Task prompt: Only the text belongs in the copy. Transcribe the data exactly and drop any pictures.

::: Records supplied :::

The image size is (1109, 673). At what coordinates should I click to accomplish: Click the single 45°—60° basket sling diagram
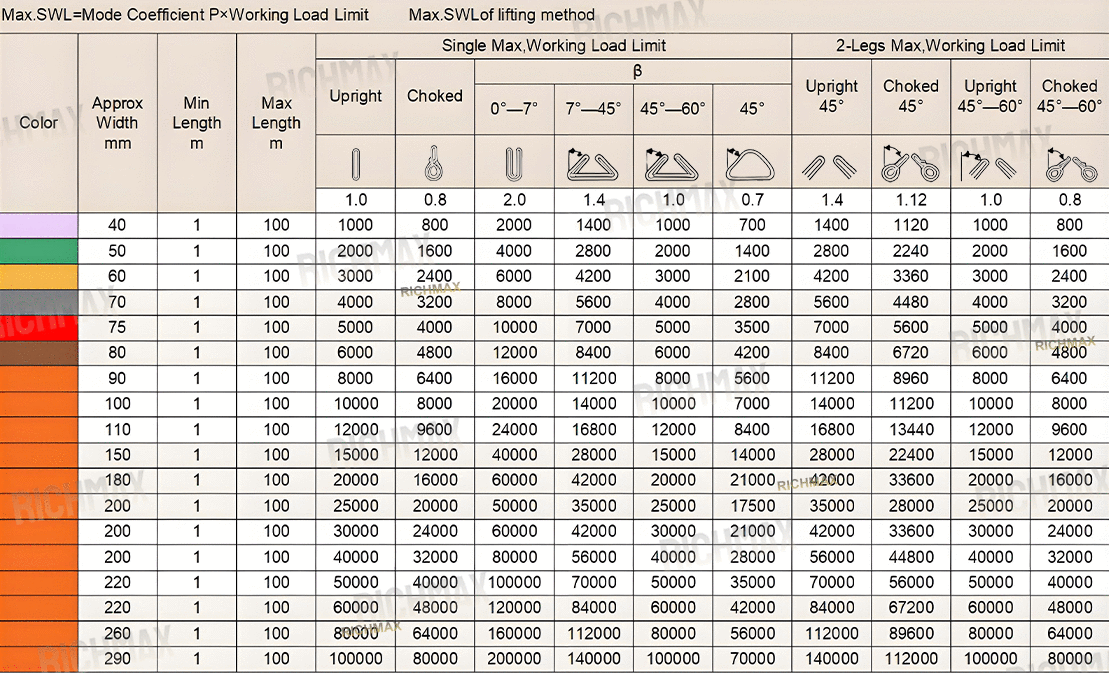(x=672, y=162)
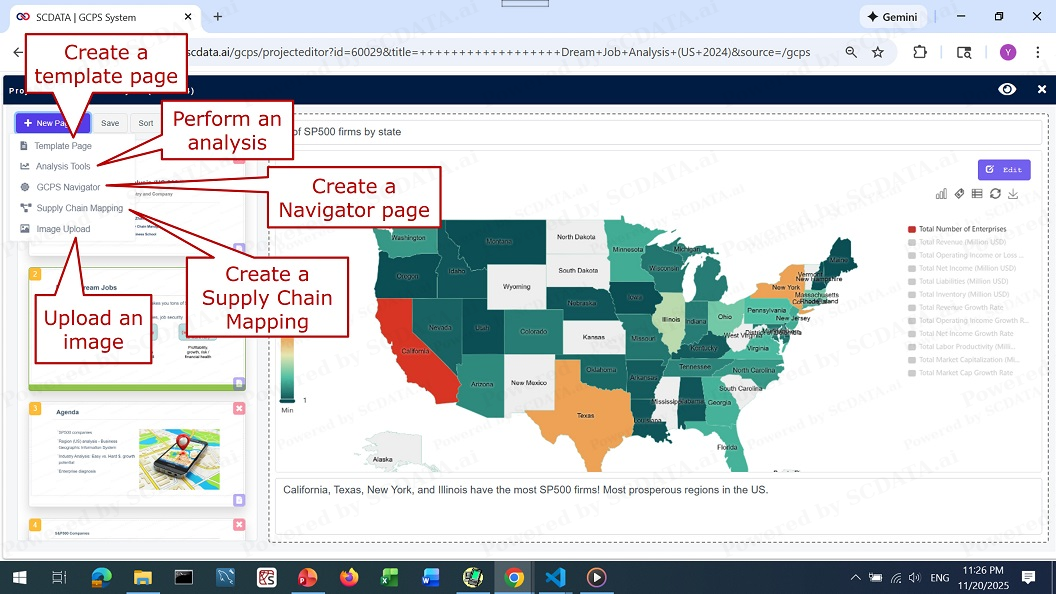Click the Save button
1056x594 pixels.
pos(110,123)

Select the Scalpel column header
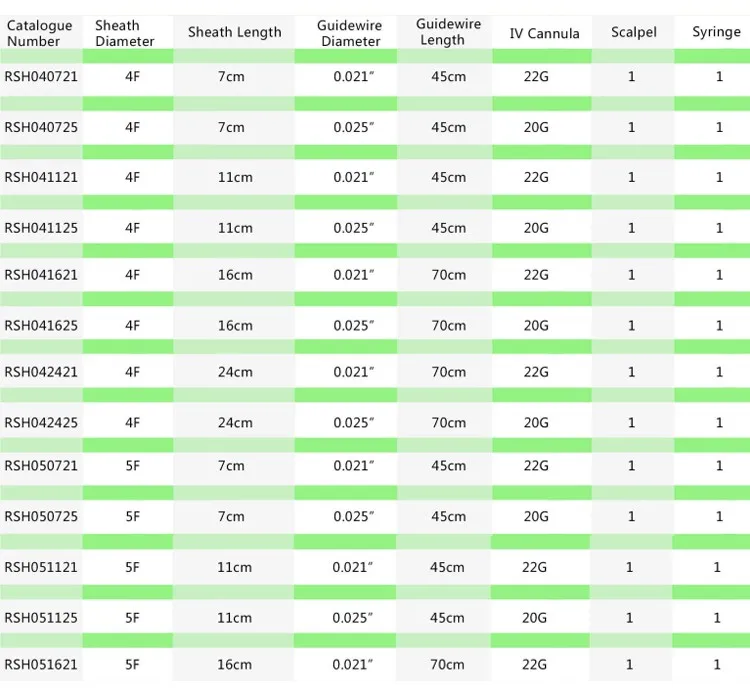point(634,32)
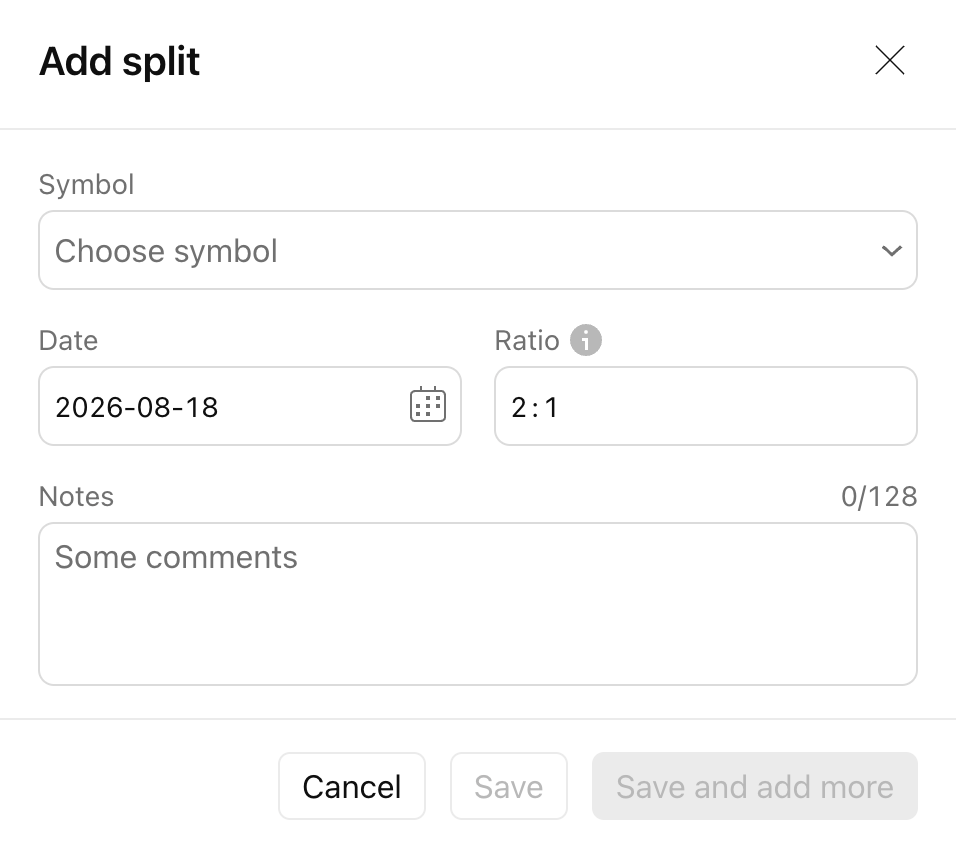Click the 2:1 ratio value text
The width and height of the screenshot is (956, 846).
535,407
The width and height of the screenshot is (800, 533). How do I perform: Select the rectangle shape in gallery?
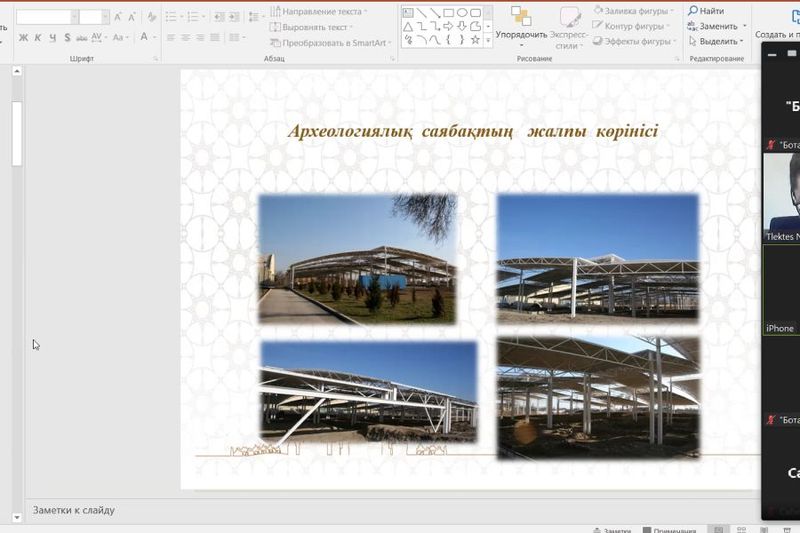coord(449,13)
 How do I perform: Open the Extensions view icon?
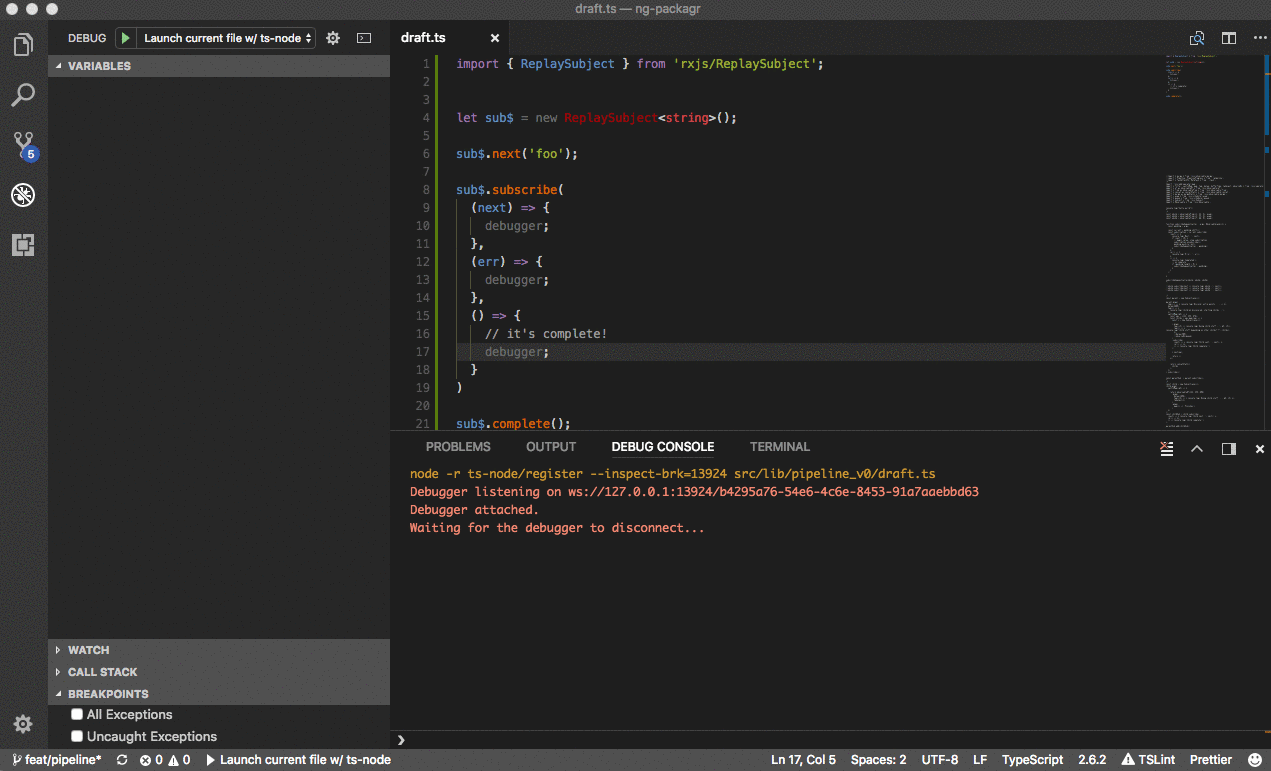pyautogui.click(x=23, y=245)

:::

Solution to the exercise:
The image size is (1109, 673). At what coordinates should I click to accomplish: Click the single 45°—60° basket sling diagram
(x=672, y=162)
Click the Save button
1056x594 pixels.
pos(110,123)

Select the Scalpel column header
point(634,32)
Click the 2:1 ratio value text
The width and height of the screenshot is (956, 846).
535,407
The width and height of the screenshot is (800, 533). How do I perform: Select the rectangle shape in gallery?
coord(449,13)
 How do I perform: Open the Extensions view icon?
pyautogui.click(x=23, y=245)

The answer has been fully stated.